Stored records:
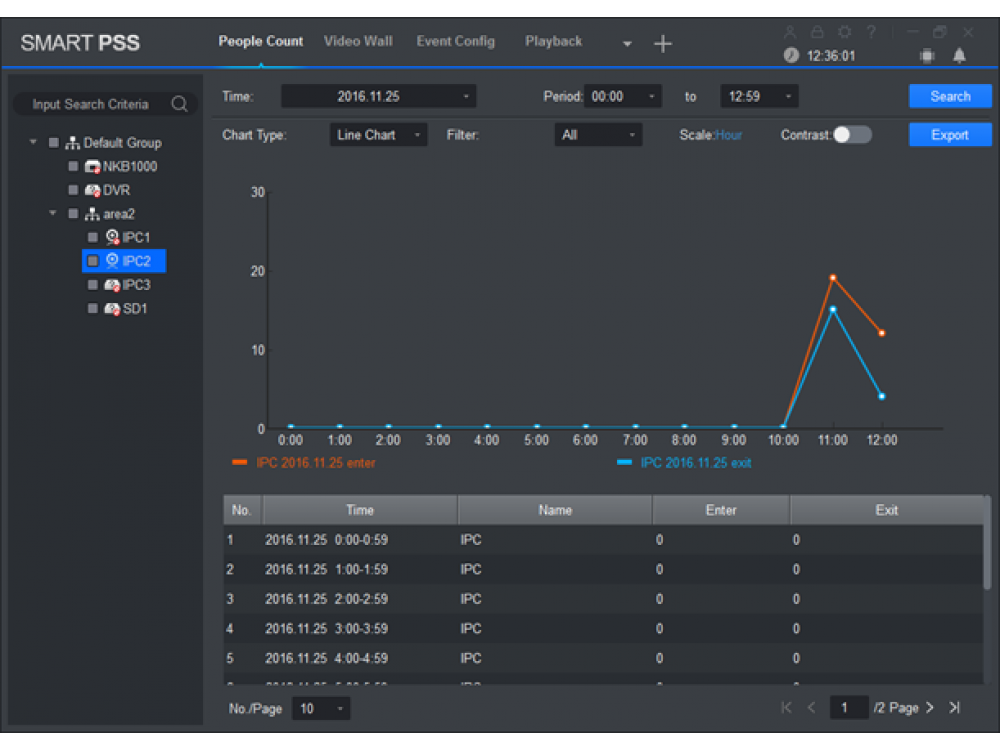Click the search magnifier icon in device panel

180,104
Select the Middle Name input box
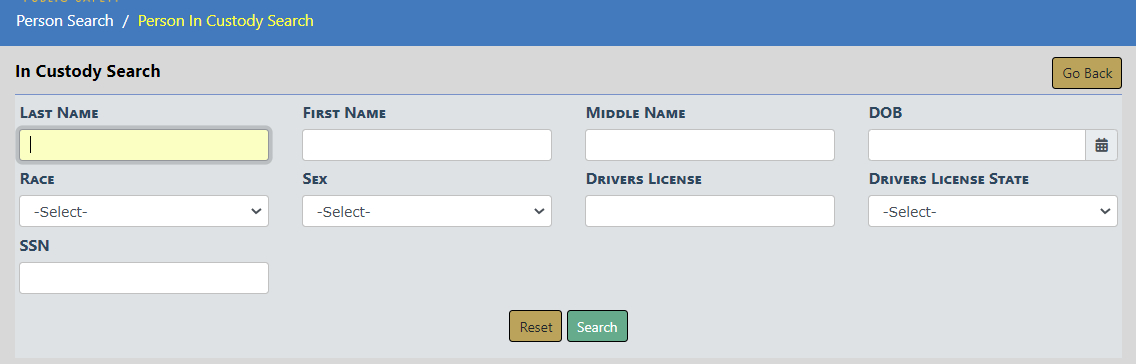1136x364 pixels. coord(710,145)
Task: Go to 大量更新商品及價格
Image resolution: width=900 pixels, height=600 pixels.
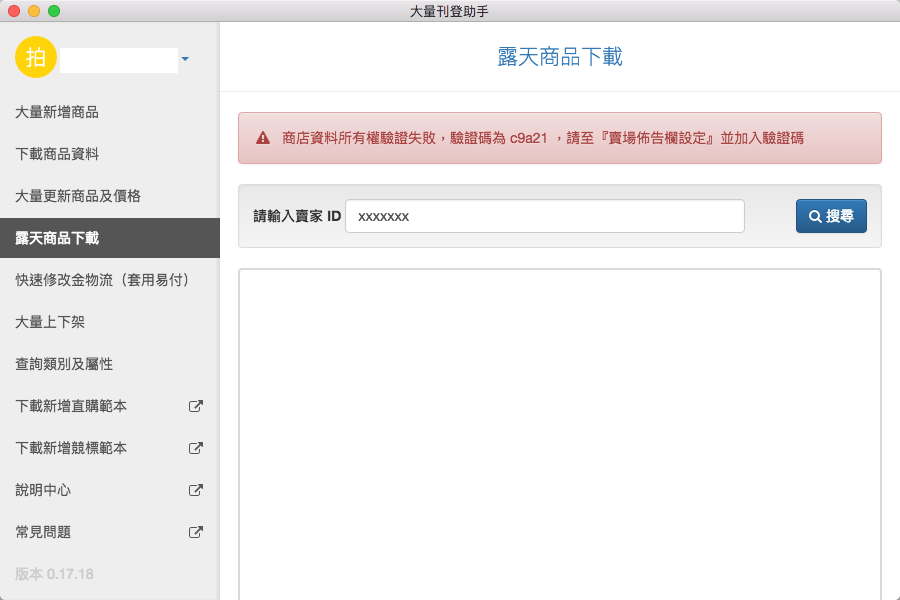Action: click(78, 196)
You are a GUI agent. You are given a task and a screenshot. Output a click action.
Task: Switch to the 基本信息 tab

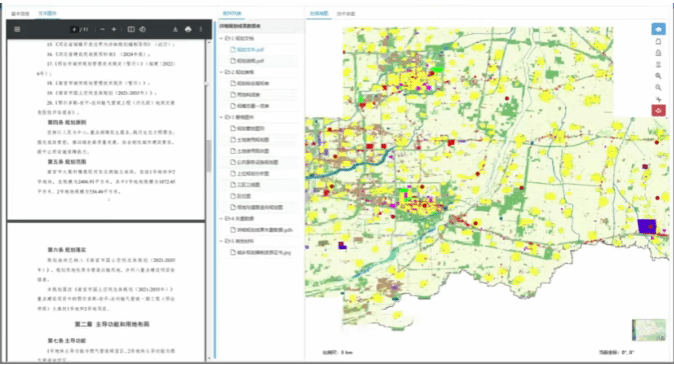20,14
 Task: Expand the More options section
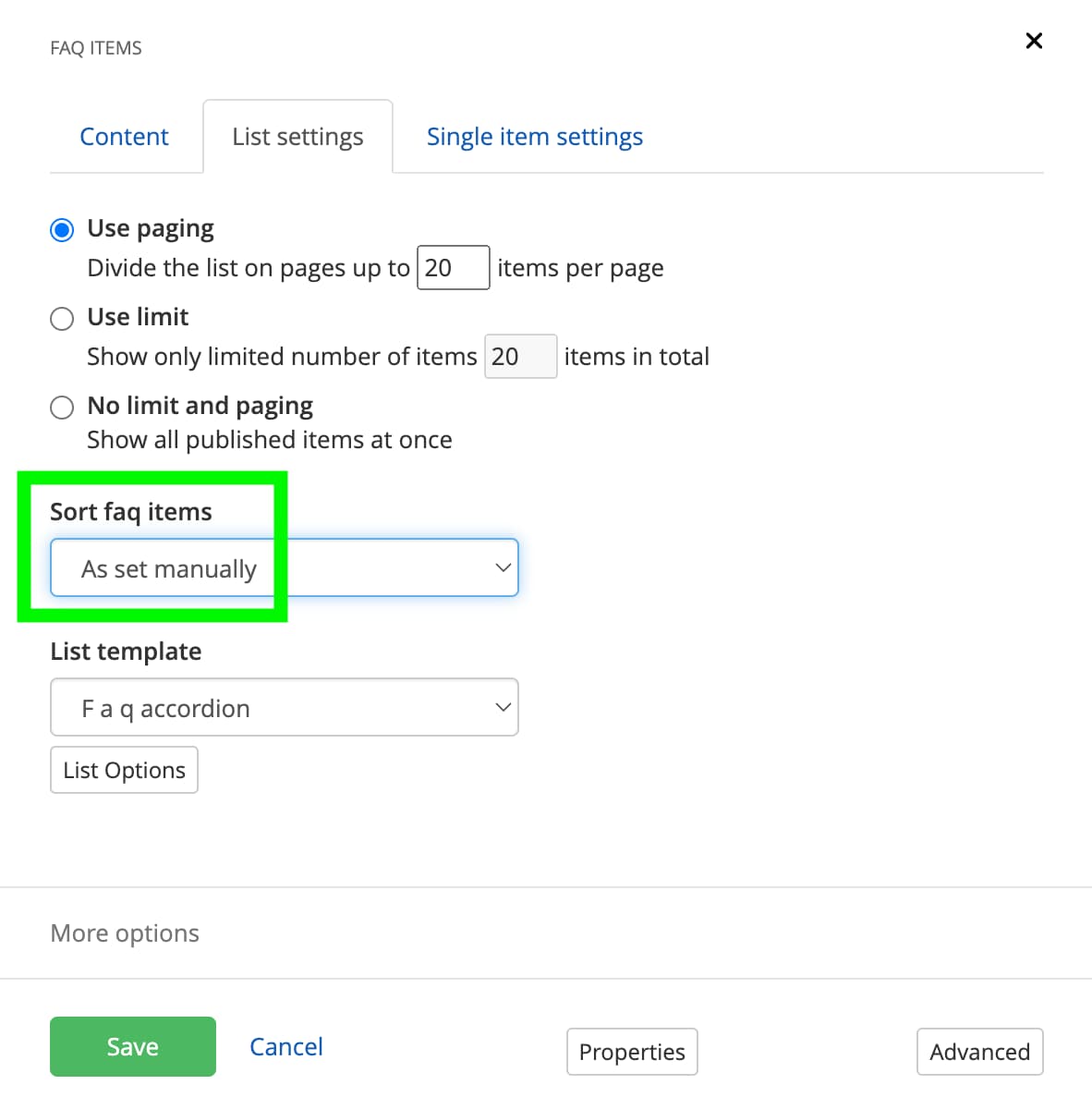pyautogui.click(x=124, y=933)
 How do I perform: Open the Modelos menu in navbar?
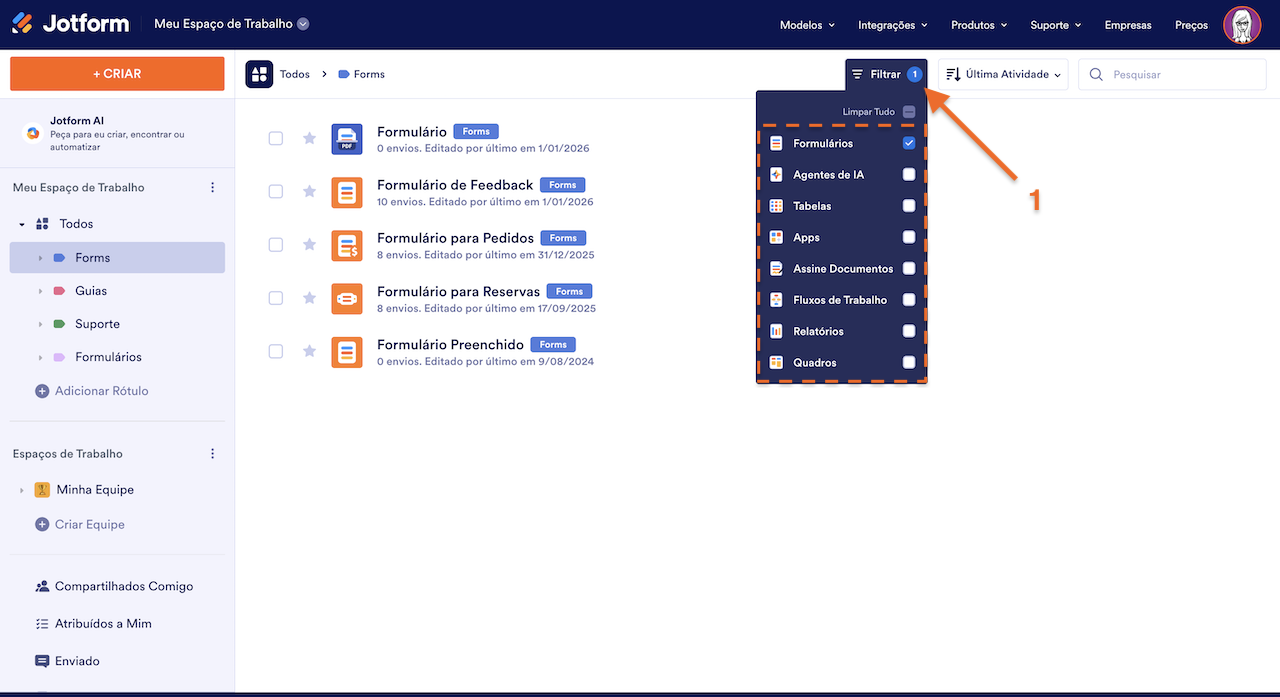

What you are asked to do: Please output exactly the lines from the line containing "Task: Switch to the 基本信息 tab" through the last line of the records above, both included, and leave out any pictures.

Response area:
Task: Switch to the 基本信息 tab

20,14
 Task: Expand the More options section
pyautogui.click(x=124, y=933)
 How do I perform: Open the Modelos menu in navbar?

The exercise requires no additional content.